__WHAT IS BEING ASKED__
Copy each record below exactly, please, and leave its pictures out.

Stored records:
-- -- --
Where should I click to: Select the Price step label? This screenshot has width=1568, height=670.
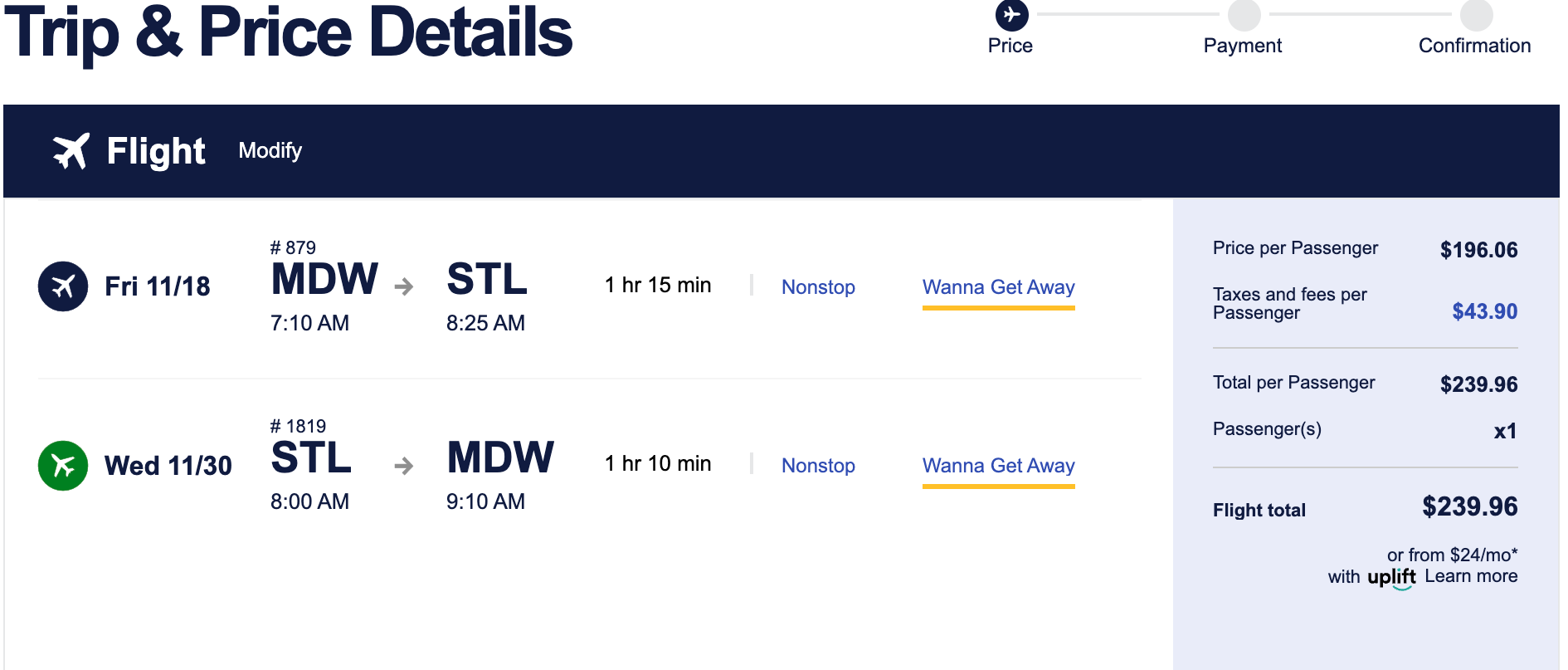(x=1010, y=46)
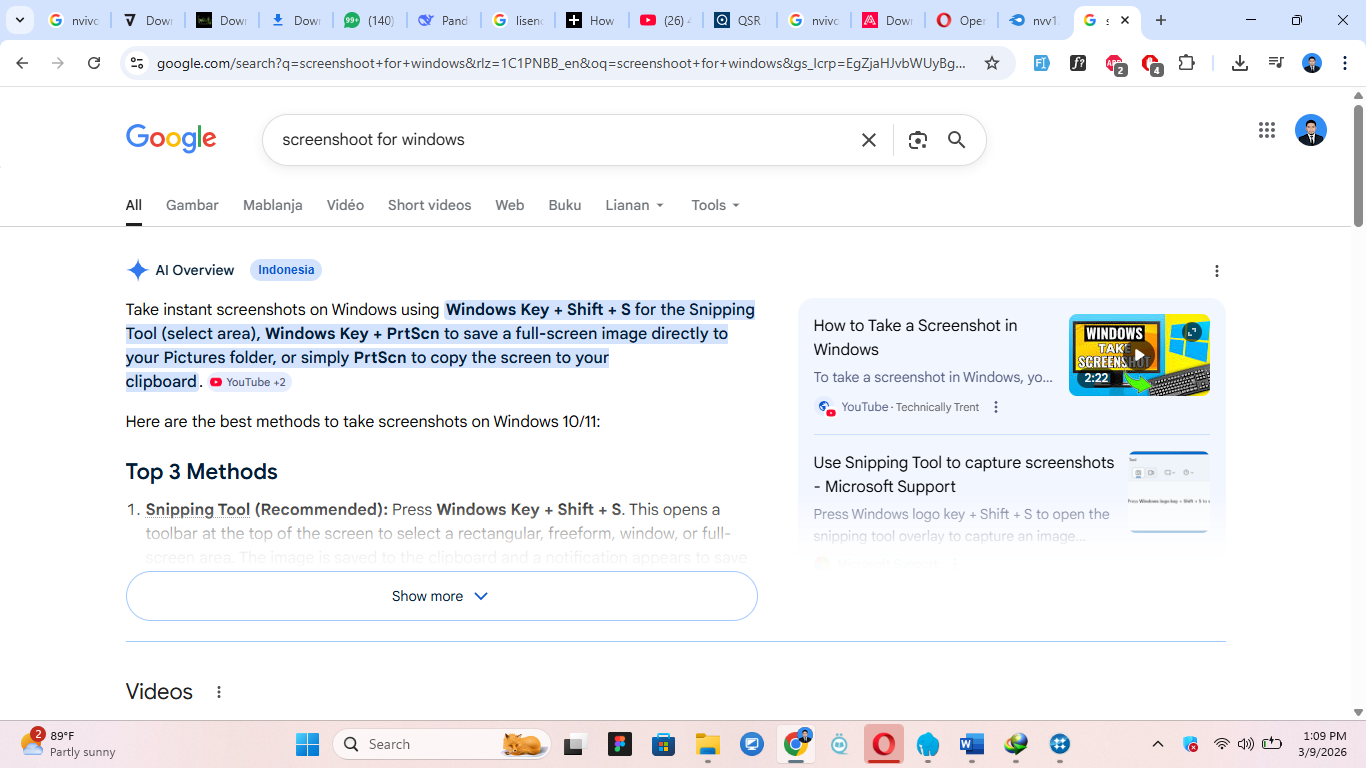Screen dimensions: 1366x768
Task: Bookmark this page with the star icon
Action: point(992,63)
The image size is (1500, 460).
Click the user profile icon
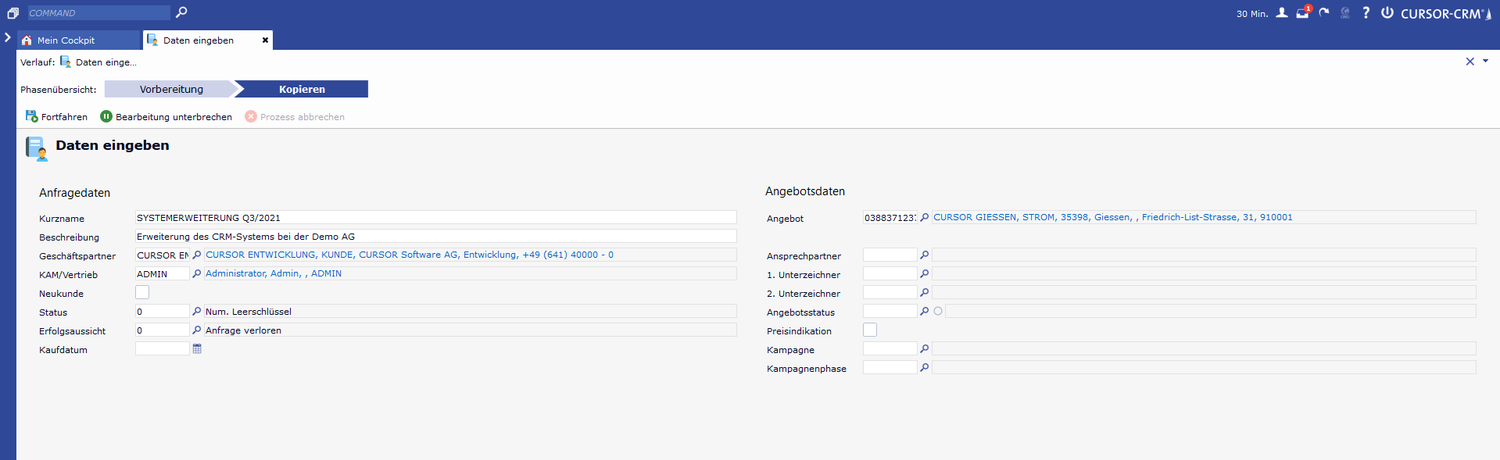point(1282,13)
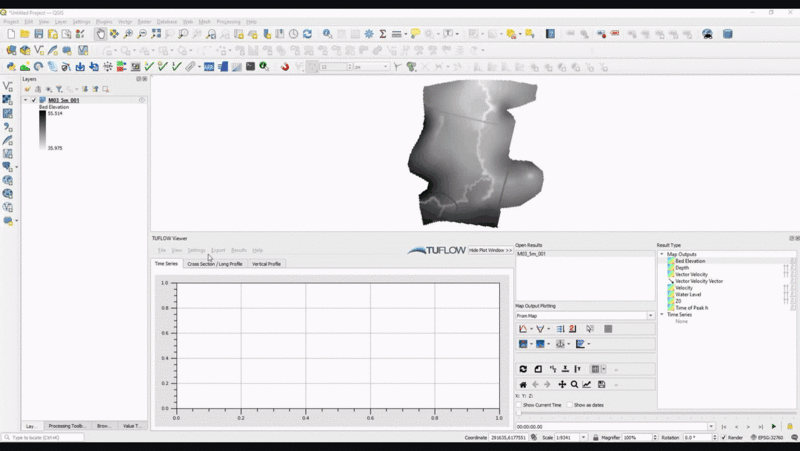Enable the Show as dates checkbox

(569, 405)
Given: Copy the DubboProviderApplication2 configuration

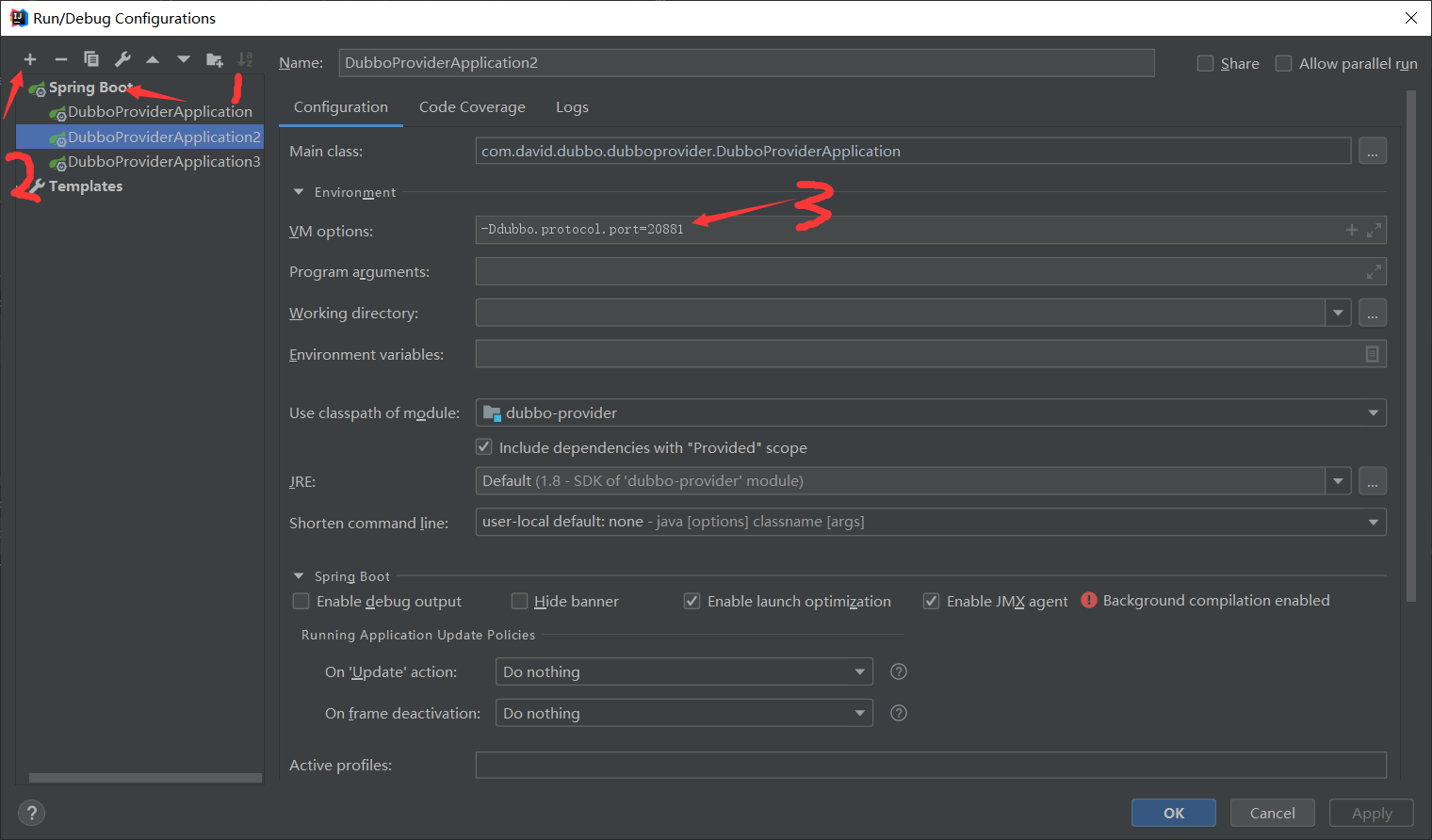Looking at the screenshot, I should pos(91,58).
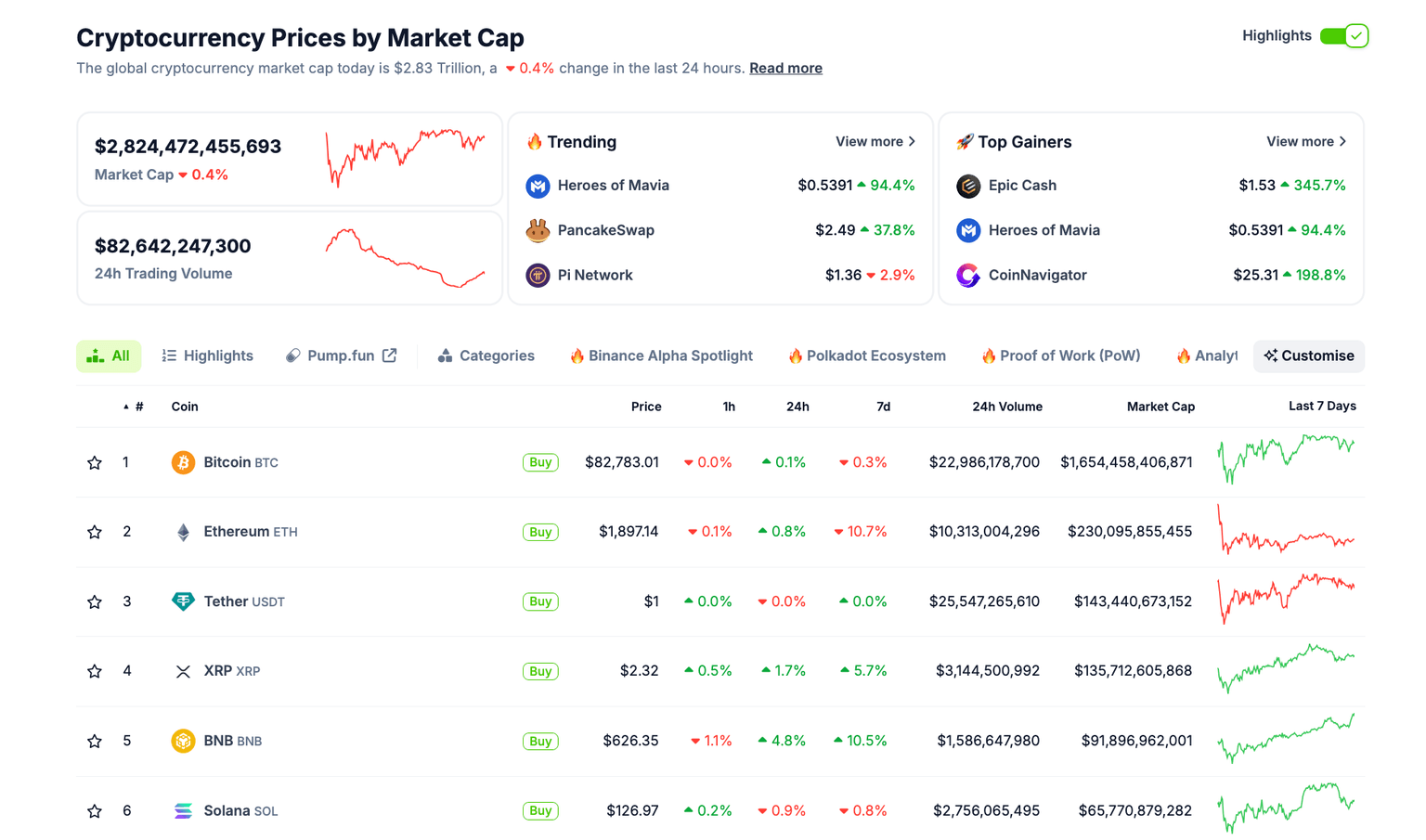
Task: Expand Top Gainers with View more chevron
Action: pos(1344,141)
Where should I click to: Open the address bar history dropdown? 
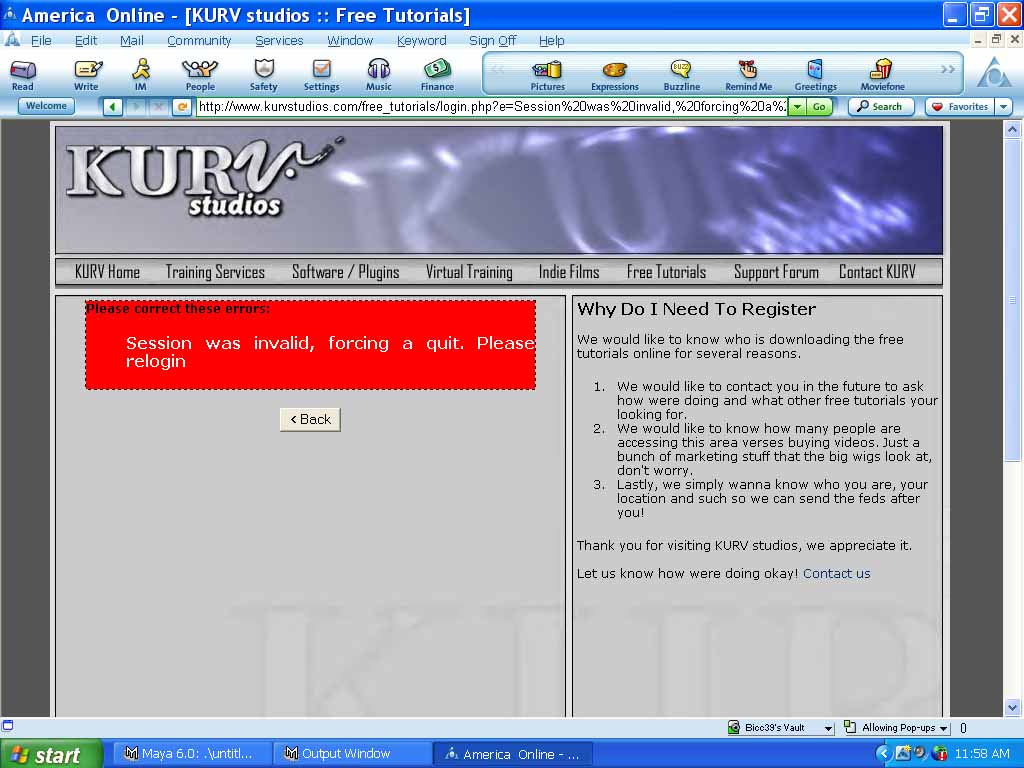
-- -- --
__RESPONSE BELOW__
Where should I click to: Select the Price step label? This screenshot has width=1568, height=670.
(x=1010, y=46)
Screen dimensions: 1366x768
Task: Bookmark this page with the star icon
Action: point(992,63)
The image size is (1500, 460).
Click the user profile icon
point(1282,13)
Enable the Show as dates checkbox

(569, 405)
Given: Copy the DubboProviderApplication2 configuration

Looking at the screenshot, I should pos(91,58).
Task: Expand Top Gainers with View more chevron
Action: pos(1344,141)
Where should I click to: Open the address bar history dropdown? 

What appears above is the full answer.